Thirty-six percent of respondents fell victim to a ransomware attack, up from 23% in our 2020 survey. And more specifically, the impact of OT breaches has significantly increased over the past three years. While 43% of manufacturers in both 2020 and 2023 said they experienced cybersecurity-related operational outages affecting productivity –
- 29% saw operational outages that affected revenue in 2023, a jump of 10 percentage points from 2020
- 26% saw a loss of business-critical data, 14 percentage points higher than in 2020
- 21% experienced a loss of IP, a jump of 10 percentage points in three years
So, how can manufacturers come out ahead of cybercriminals? Strategies are changing quickly. For starters, more than 90% of manufacturers say they’re focused on implementing new solutions to address risks specifically affecting OT, more than twice the percentage of just three years ago. Roughly the same percentage of manufacturers are now subjecting OT equipment to IT or cyber review prior to procurement. Among that group, many are deploying network access controls, including quarantining new devices until approved by the internal cyber team.

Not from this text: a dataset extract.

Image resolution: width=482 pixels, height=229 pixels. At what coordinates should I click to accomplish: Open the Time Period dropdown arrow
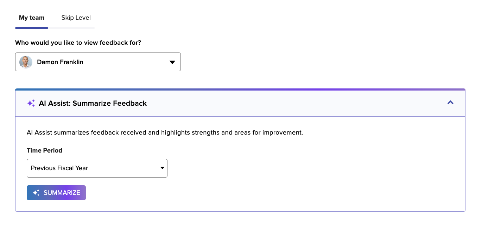162,168
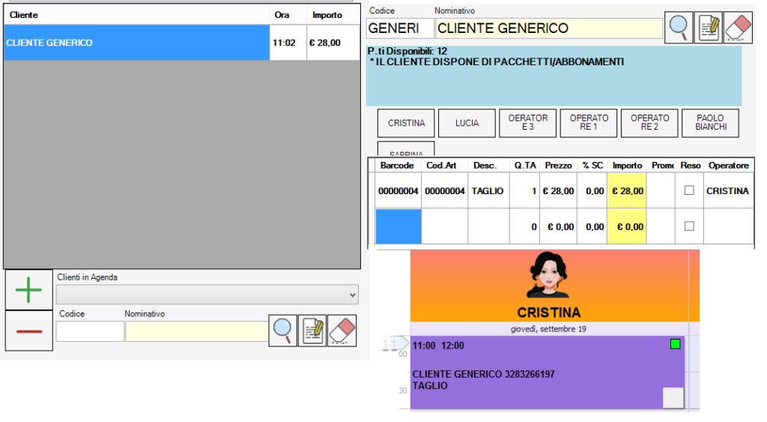Click the bottom edit notes icon

pyautogui.click(x=312, y=331)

Finding Cybersecurity Talent Is Tough
Even with growing sophistication on managing OT threats, manufacturers face one primary obstacle to ultimate success: finding in-house expertise to oversee the cyber threat, a high hurdle considering the broader skilled talent shortage being experienced. In our recent survey, roughly 8 out of 10 manufacturers pointed to scarcity of talent and expertise as a key barrier to effective breach response within the last year.
Of course, manufacturers are in the business of making stuff, not securing networks. So given the scope of OT cybersecurity, from vetting new equipment to responding to breaches, fewer than 10% of companies handle all aspects with in-house resources. Two-thirds combine in-house and external expertise, and about 20% rely on third-party service providers for most of their security needs.
Remember the CIO, CISO and chief manufacturing officer walking into a bar? A decade ago they would never have been seen together. Today, their collaboration, and the smooth and rapid integration of IT and OT, is the key to a successful and safe implementation of Industry 4.0.
Stephen Gold is president and CEO, Manufacturers Alliance.